Neutering, hormones and behaviour

Adolescence is also when the neutering question lands, and the two get tangled together in owners' minds, often unhelpfully. It is tempting to hope that neutering will "calm him down" and switch off the difficult teenage behaviour. I would gently steer you away from that expectation. Neutering is not a behavioural fix, and for some anxiety-driven or fear-based behaviours it can make things slightly worse rather than better. The behaviours you are seeing are developmental and are addressed with training and time, not with surgery.

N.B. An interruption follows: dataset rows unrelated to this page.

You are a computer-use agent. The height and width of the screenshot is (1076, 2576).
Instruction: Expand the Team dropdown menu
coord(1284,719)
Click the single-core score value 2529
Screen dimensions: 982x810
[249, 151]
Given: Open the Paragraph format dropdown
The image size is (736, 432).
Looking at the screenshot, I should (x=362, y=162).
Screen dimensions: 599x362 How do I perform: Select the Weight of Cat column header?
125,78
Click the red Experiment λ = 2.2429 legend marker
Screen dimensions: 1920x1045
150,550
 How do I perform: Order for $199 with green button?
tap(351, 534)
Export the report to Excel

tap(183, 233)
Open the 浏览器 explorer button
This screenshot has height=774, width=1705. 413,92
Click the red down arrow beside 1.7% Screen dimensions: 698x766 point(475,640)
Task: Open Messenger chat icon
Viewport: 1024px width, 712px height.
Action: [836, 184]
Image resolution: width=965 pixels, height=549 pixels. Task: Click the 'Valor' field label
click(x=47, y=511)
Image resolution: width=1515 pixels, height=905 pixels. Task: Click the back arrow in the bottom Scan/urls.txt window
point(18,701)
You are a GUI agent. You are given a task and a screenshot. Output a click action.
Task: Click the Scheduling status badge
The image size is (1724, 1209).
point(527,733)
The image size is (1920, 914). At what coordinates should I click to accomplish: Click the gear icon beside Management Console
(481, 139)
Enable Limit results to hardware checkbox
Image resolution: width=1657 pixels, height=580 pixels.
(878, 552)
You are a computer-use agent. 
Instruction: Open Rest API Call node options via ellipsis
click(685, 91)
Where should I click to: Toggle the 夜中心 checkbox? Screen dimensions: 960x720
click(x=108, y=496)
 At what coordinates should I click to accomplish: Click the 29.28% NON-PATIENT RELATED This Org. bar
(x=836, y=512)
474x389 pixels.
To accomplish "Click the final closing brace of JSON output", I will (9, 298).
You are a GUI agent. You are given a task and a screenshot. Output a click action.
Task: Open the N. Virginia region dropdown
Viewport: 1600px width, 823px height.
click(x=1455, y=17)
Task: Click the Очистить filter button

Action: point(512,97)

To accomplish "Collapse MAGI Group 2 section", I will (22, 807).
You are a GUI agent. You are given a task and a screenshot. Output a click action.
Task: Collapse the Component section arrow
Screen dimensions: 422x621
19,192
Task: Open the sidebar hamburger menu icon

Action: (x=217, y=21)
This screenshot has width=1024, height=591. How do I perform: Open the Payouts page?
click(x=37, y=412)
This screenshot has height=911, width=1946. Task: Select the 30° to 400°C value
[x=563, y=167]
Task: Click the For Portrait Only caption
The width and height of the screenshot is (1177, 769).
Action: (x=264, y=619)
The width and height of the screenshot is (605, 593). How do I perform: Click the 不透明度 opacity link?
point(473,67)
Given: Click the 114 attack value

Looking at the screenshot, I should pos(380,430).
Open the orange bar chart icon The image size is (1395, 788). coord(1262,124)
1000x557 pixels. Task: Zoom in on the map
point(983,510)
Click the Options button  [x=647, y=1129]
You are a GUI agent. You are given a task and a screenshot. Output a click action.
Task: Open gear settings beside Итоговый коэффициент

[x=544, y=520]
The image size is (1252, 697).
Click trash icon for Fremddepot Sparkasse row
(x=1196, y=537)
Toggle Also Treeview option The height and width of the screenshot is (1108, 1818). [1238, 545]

The timing of neutering itself is a genuine, breed-and-size-specific decision that deserves its own careful conversation, and the old "just do it at six months" rule is out of date. I will not restate the evidence here, because it is covered properly in when to neuter your dog. The point for this article is simply not to reach for neutering as a shortcut through adolescence. Handle the behaviour on its own terms, and make the neutering decision on its own merits with your vet.

When it is more than adolescence

Most adolescent difficulty is exactly that, difficulty, and it resolves with the approach above. But it is worth knowing where the line is, because "it's just a phase" should never become a reason to leave a struggling dog without help.

If your dog is showing genuine fear or aggression, reacting to other dogs or people in a way that is escalating, panicking when left alone, or if the behaviour is getting worse rather than slowly better despite your best kind efforts, please get professional help, and get it early. Ask your vet for a referral to a qualified, reward-based behaviourist, one accredited through a recognised body such as the ABTC or APBC, and steer clear of anyone who talks about dominance, pack leadership or "balanced" training that includes aversives. Early, kind intervention in adolescence is far easier than trying to unpick an entrenched adult problem, and it is one of the best investments you will make in your dog's whole life. A vet check is also worth doing, because occasionally a change in behaviour has a physical cause, such as pain, sitting underneath it.

You are nearly through the hardest part

If you are reading this at eleven at night after a day where your dog seemed to have unlearned everything, hold on to two things. First, this is a documented developmental stage, not a verdict on your dog or on you. Second, it passes, and the dog who comes out the other side is the one you trained, now with an adult brain to run all of it. Owners often feel very alone in this phase, convinced everyone else's dog is perfect, so it is worth leaning on the community here, where you will find a great many people whose "ruined" teenage dogs turned into wonderful adults.

The far side of adolescence is adulthood, and with it the ordinary, settled rhythm of grown-up care. When you are ready for what that looks like, the transition to adult food and adult care walks you through it, and your pet's lifetime record is where all the work of this first year finally adds up. For tonight, though, just know this: keep being kind, keep being consistent, keep the trust intact, and your good dog comes back. He was never really gone.

References

  1. Asher L, England GCW, Deeming R, Harvey ND. Teenage dogs? Evidence for adolescent-phase conflict behaviour and an association between attachment to humans and pubertal timing in the domestic dog. Biology Letters 2020; 16(5): 20200097.
  2. Vieira de Castro AC, Fuchs D, Morello GM, et al. Does training method matter? Evidence for the negative impact of aversive-based methods on companion dog welfare. PLOS ONE 2020; 15(12): e0225023.
  3. China L, Mills DS, Cooper JJ. Efficacy of dog training with and without remote electronic collars vs. a focus on positive reinforcement. Frontiers in Veterinary Science 2020; 7: 508.
  4. AVSAB (American Veterinary Society of Animal Behavior). Position Statement on Humane Dog Training.
  5. Dogs Trust. Dog School / adolescent-dog and reward-based training guidance.